13.4.06

MARGARIDA-LIGHT

A literatura da Margarida é uma bosta e não é literatura. Dito isto, qual o interesse de se perder tempo a escrever um livro sobre a obra da rapariga?
Na minha opinião, a “Margarida” é um caso sociológico importante. E é importante porque enormemente revelador da “estrutura de afectos” da sociedade portuguesa em que vivemos. Tal como os Morangos com Açúcar, por exemplo. É certo que o João Pedro George não fez um estudo da “Margarida” do ponto de vista sociológico. Concentrou-se na “literatura” e fez, desde logo, um inventário de situações claras de escrita merdosa, repetida, bacoca, etc. Os Morangos com Açúcar também são, no sentido que estou aqui a (tentar) passar, um fenómeno sociológico “importante” (já devem ter percebido que este “importante” não tem nada que ver com “brilhante” ou “meritório”) e portanto passíveis de um estudo que poderia ser pertinente. Voltando à Margarida, foi o facto de ela vomitar livros que reflectem/movem/excitam/satisfazem a sociedade portuguesa actual que “a” tornou um caso sociológico merecedor de um “estudo” (vai entre aspas para manter aberto o “conceito”).

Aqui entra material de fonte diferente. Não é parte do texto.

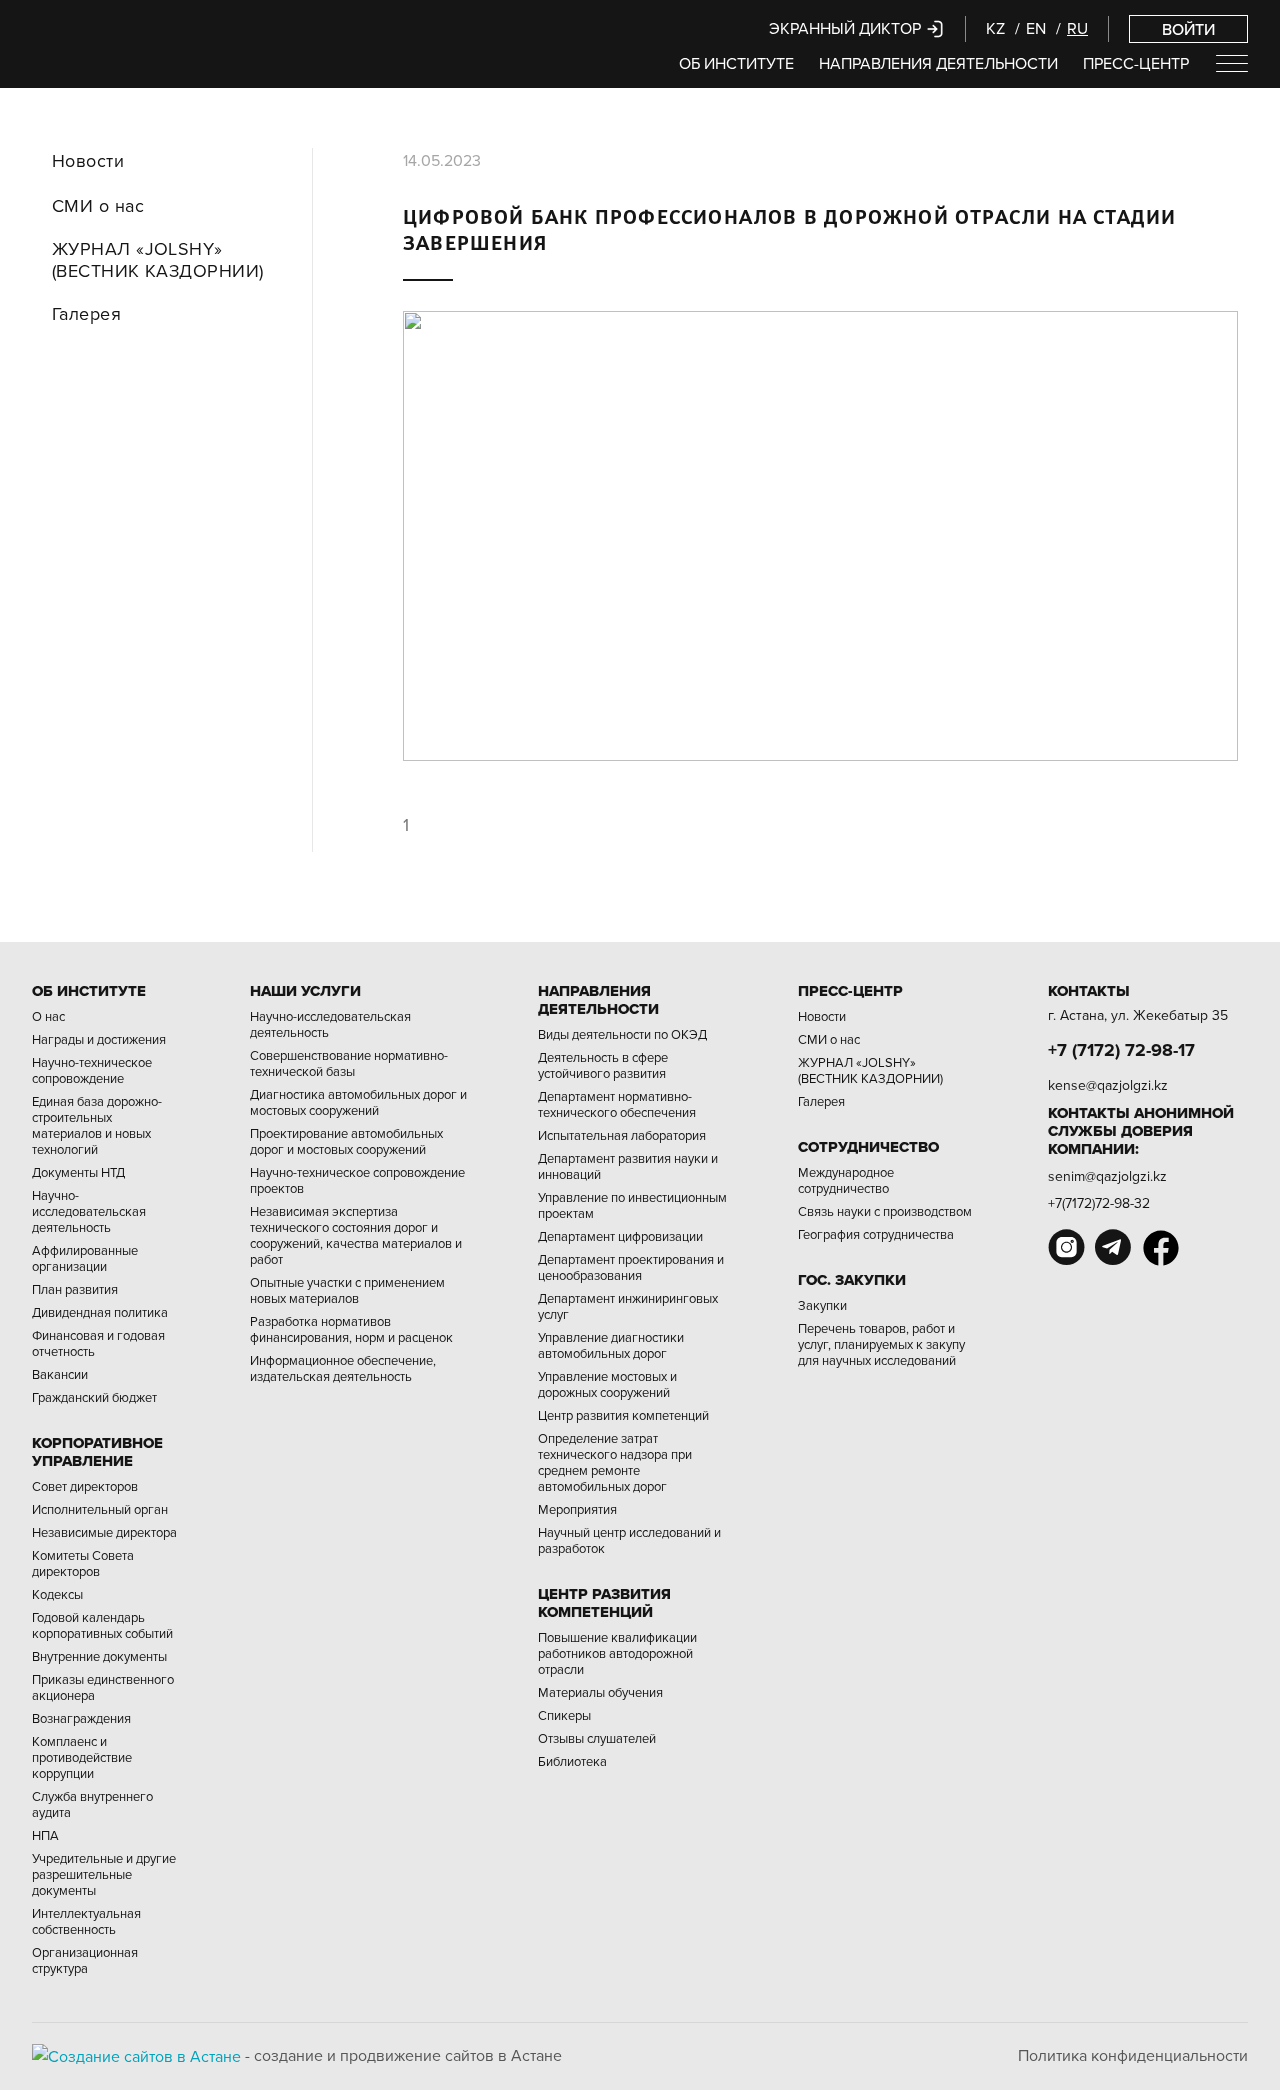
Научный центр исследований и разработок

Não me parece nada mal que fique assente, escrito, documentado, “inventariado”, o tipo de literatura que “esta” é. Pelo contrário, acho bem. A “forma” do livro parece-me adequada ao “tema” que é tratado. Também acho que o livro estava condenado ao sucesso e que a providência cautelar que a autora pôs mostra bem a parvoeira da mulher e dos seus conselheiros.

Por fim, admito que não fiquei a gostar nem mais nem menos da obra da Margarida-light depois da leitura da versão do livro que apareceu no blogue “Esplanar”. Mas algumas pessoas literariamente menos exigentes do que eu poderão ter no “Couves e alforrecas…” uma boa pista para eventualmente questionarem algumas coisas e reforçarem o seu sentido crítico.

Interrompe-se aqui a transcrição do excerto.